Introduction: Delivering maximum dose to tumor and minimum dose to normal tissues is the most important goal in radiotherapy. According to ICRU, the maximum acceptable uncertainty in the delivered dose compared to the prescribed dose should be lower than 5%, and this is because of the relationship between absorbed dose, tumor control and normal tissue damage. Absorbed dose accuracy is investigated by an in vivo dosimetry method. In this paper, we compared absorbed dose in the tumors of the breast and pelvic region against the calculated dose. The amount of deviations and the factors that cause this deviation in dose delivery to patients and some methods for decreasing them were evaluated.

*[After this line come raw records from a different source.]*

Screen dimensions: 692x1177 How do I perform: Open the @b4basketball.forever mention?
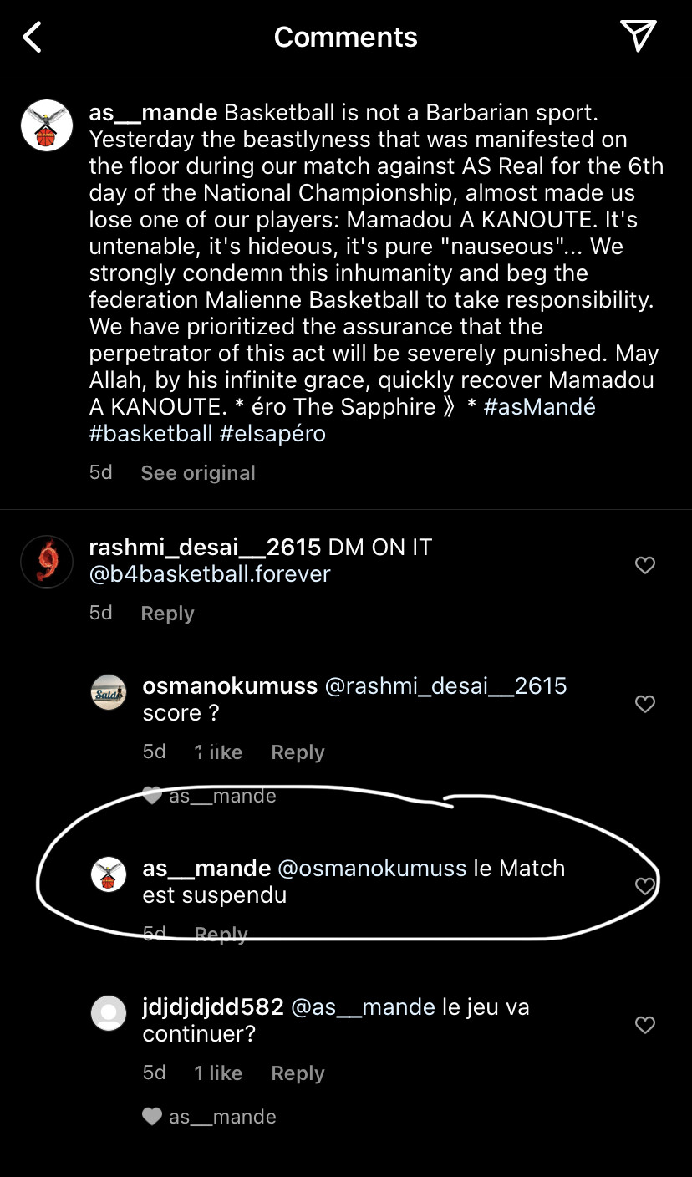point(210,574)
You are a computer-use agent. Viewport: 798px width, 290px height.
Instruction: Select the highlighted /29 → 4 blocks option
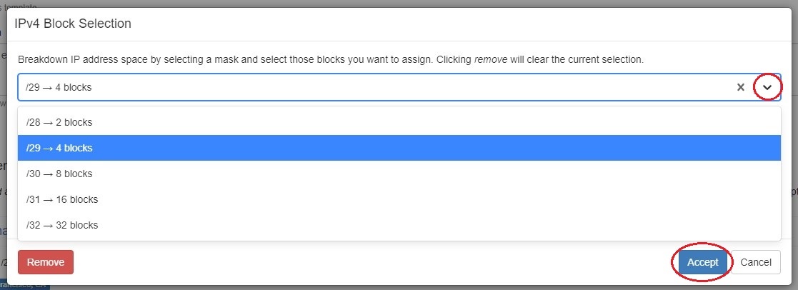(x=59, y=148)
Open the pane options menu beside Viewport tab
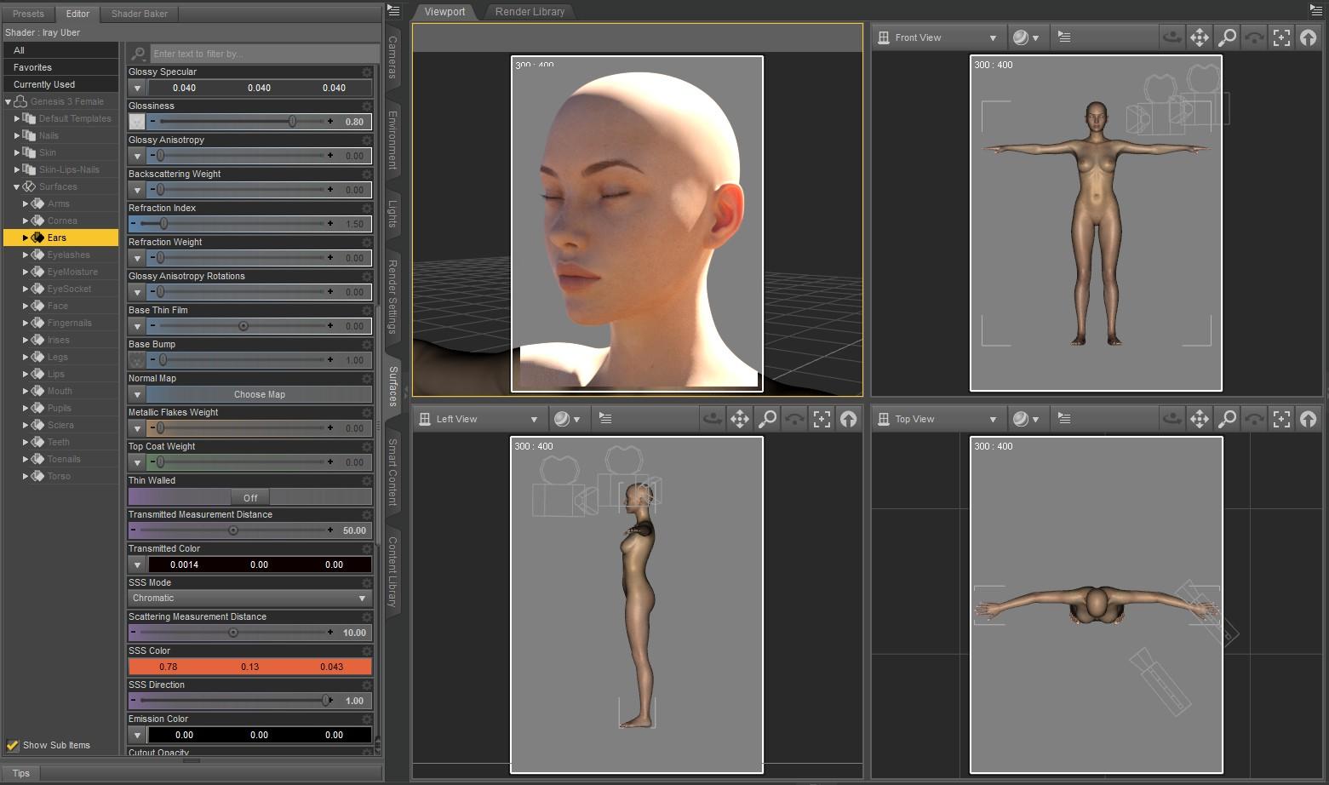 [393, 11]
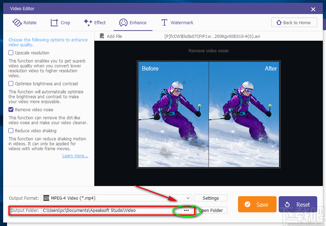Open the Effect sparkle icon
326x226 pixels.
pos(88,22)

Materials and methods: The entrance and exit doses of 36 pelvic-region cancer patients and 38 breast cancer patients who were treated by cobalt-60 teletherapy were measured using p-type diodes. It should be noted that the transmission method was used to assess the dose at isocenter. Two ionization chambers (0.6 cc and 0.3 cc) were used for calibration and determination of the correction coefficients in water and slab phantoms. Deviations between calculated and measured doses of entrance, exit and midline points were calculated and the results were shown using histograms.

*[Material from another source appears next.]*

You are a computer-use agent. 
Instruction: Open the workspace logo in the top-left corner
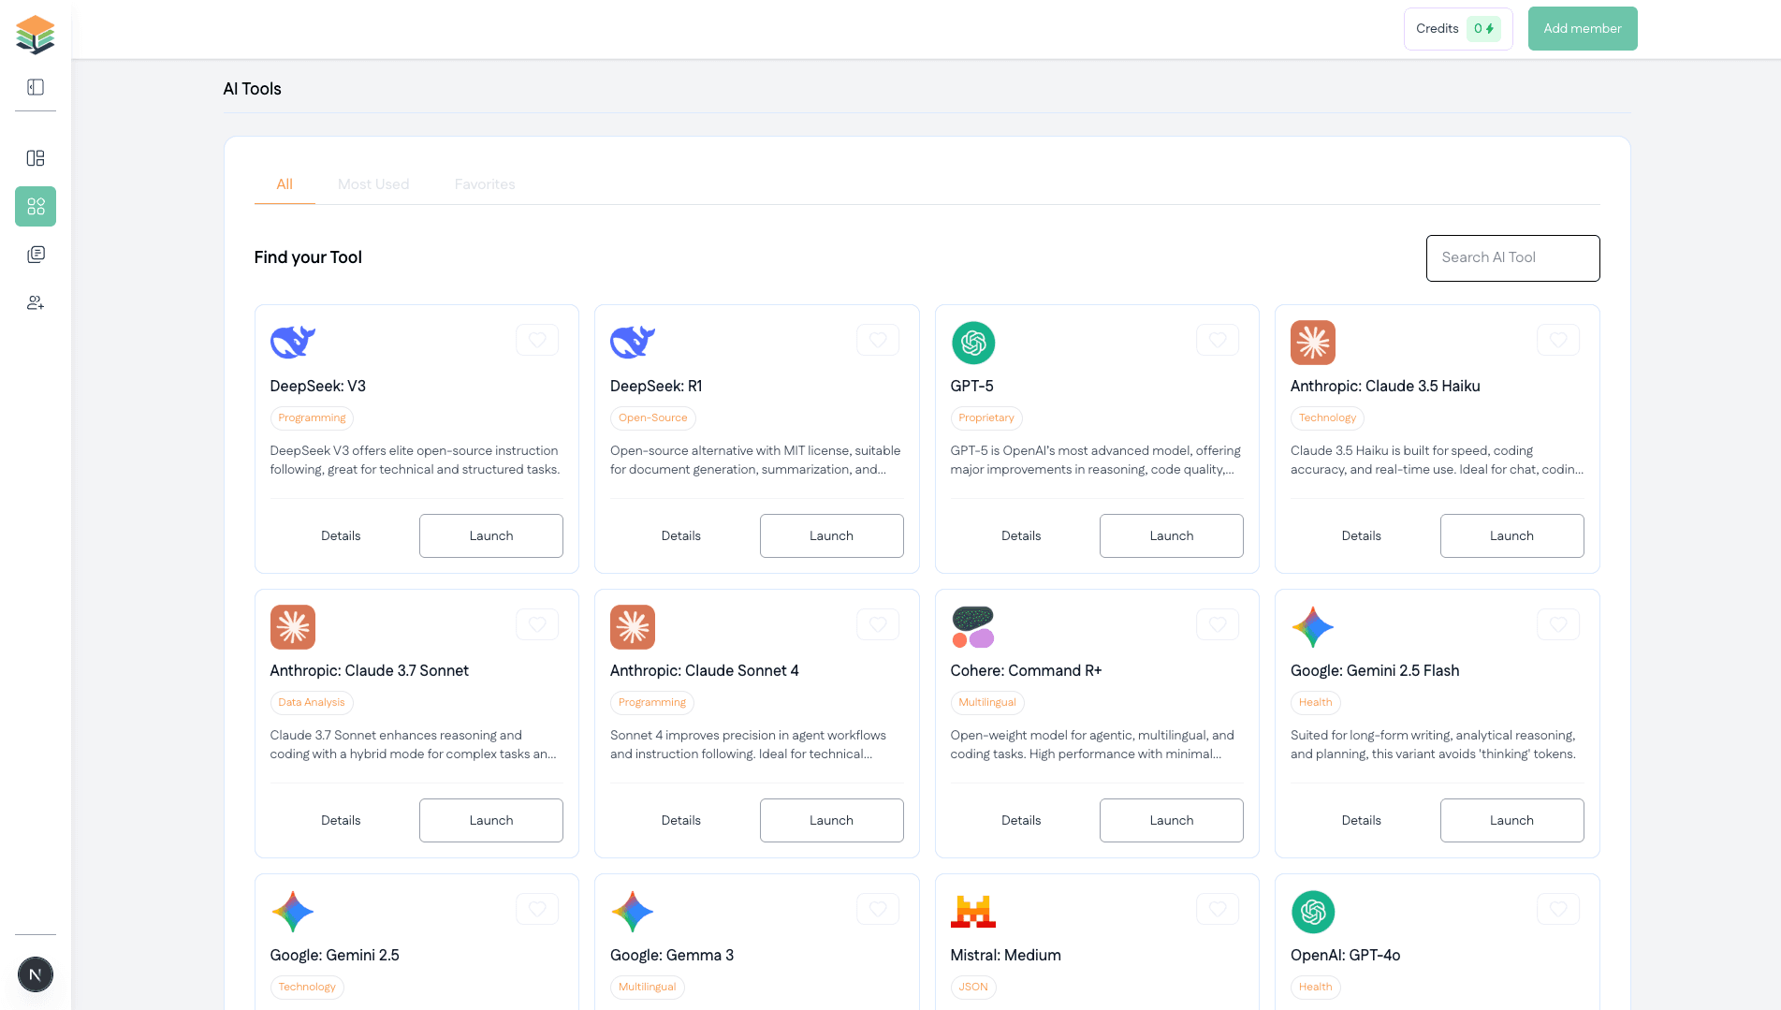(x=36, y=32)
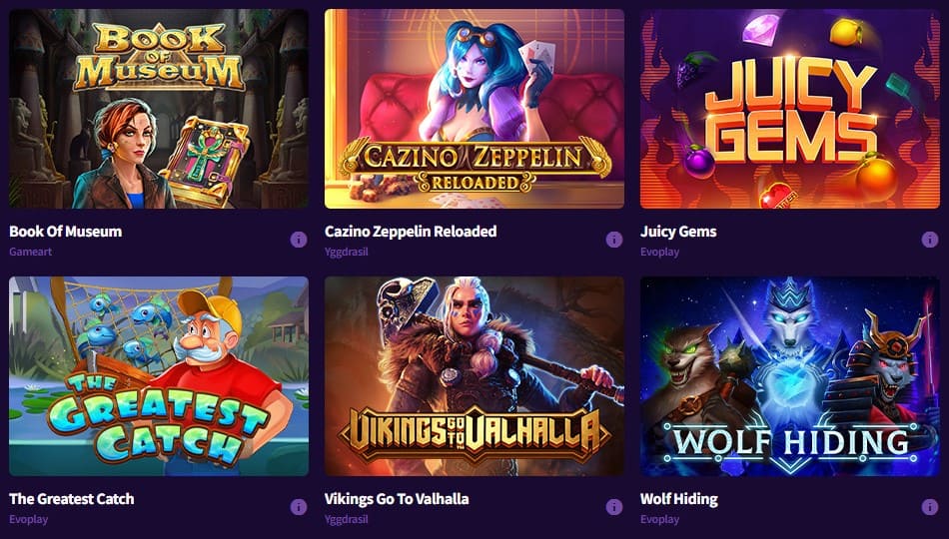Show info for Wolf Hiding game

pyautogui.click(x=930, y=507)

Results: The average and standard deviation for entrance, exit and midline points for pelvis cancer were assessed to be about 0.10%, -1.86% and -1.35% for mean deviation and 5.03%, 7.32% and 5.86% for standard deviation, respectively. The corresponding data for breast cancer were 0.78%, 5.29% and 3.59% for mean deviation and 5.97%, 10.23% and 9.86%, respectively. There was no significant difference between the calculated and measured doses (p > 0.1), except exit dose in breast cancer (p < 0.05). The temperature and angle of incidence correction factors were neglected due to their less than 1% deviations.
Discussion and Conclusions: Some error sources are patient setup error, patient motion and dose calculation algorithm error (due to ignoring inhomogeneity and patient curvature). As no significant deviations were found in midline dose, the method used has an acceptable accuracy. In vivo dosimetry can perform a basic role in the quality control of radiotherapy departments.